Sedihnya lagi, siswa yang memilih cita-cita sebagai guru adalah siswa yang nilai akademisnya tergolong rendah. Sedangkan siswa dengan nilai akademis tinggi cenderung memilih cita-cita yang menjanjikan penghasilan finansial lebih baik seperti yang telah disebutkan sebelumnya.
Bayangkan jika yang mendidik anak cucu kita kelak adalah guru yang tidak pintar, tidak bisa memahami materi pelajaran dengan baik, tidak bisa menanamkan nilai karakter baik karena profesi gurunya hanya bertujuan “aman” secara finansial dengan kemampuannya yang pas-pasan??? Mau jadi apa generasi penerus bangsa ini nanti?

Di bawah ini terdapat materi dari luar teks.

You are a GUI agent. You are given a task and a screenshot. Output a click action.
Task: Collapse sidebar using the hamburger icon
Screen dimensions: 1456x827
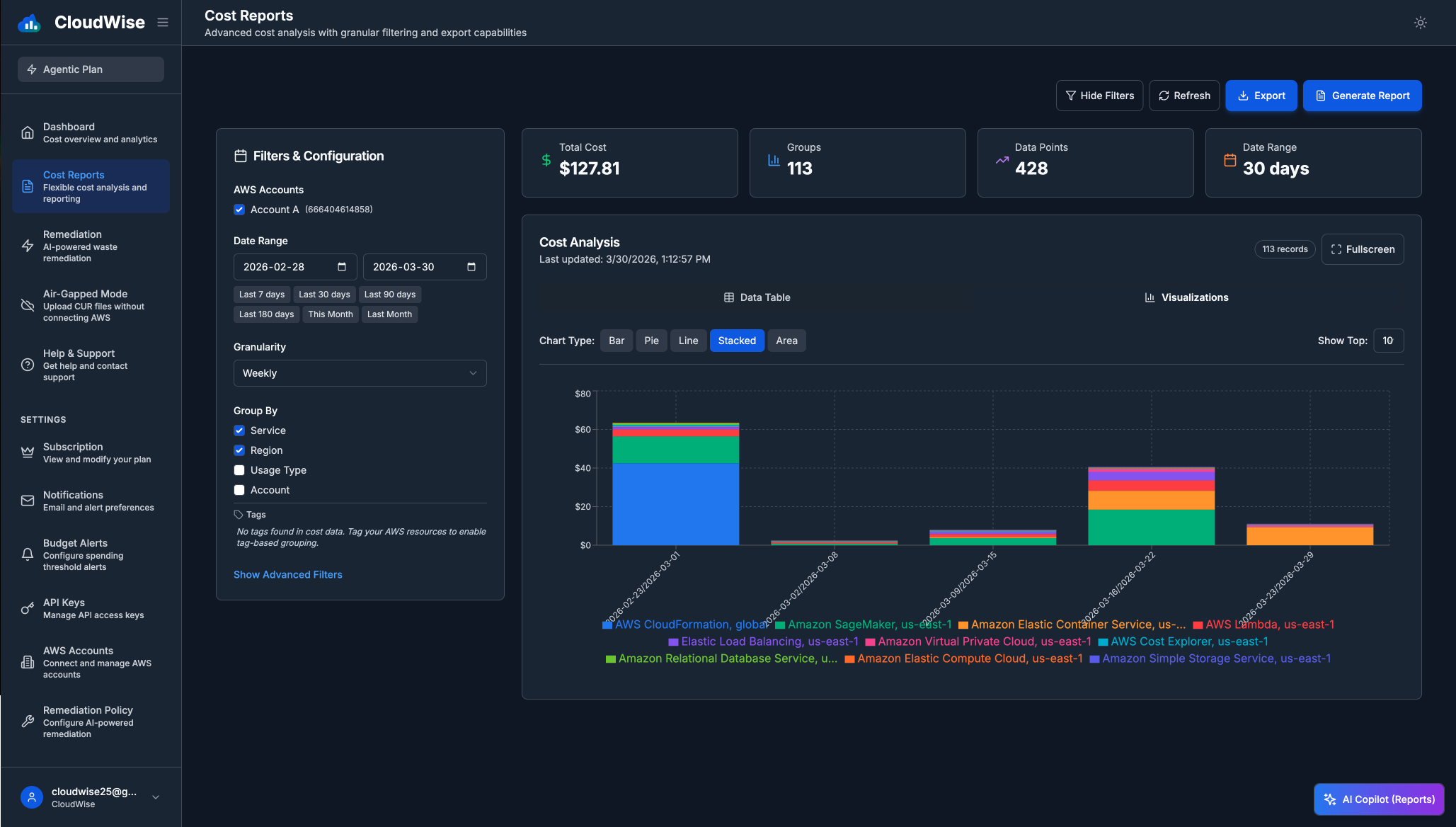(162, 22)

Saya teringat cerita suami saat ia masih kecil dan tinggal di kampung daerah Tapanuli Selatan. Guru yang mengajar mata pelajaran Fisika adalah guru lulusan pendidikan olahraga dikarenakan kurangnya tenaga pengajar di sekolahnya. Sang guru sering tidak paham materi yang akan diajarkan pada muridnya. Akhirnya mengikuti apa yang ada di buku teks yang malah membuat sebagian besar muridnya semakin tidak paham. Alhasil, saat duduk di bangku SMA, suami saya harus bekerja keras mengulang pelajaran Fisika SMP di saat teman-teman sekelas lain yang berasal dari SMP di kota lain sudah pernah memahami materi yang disampaikan. Mirisnya lagi, cerita yang sama masih saya dengar di sekolah lain beberapa waktu yang lalu.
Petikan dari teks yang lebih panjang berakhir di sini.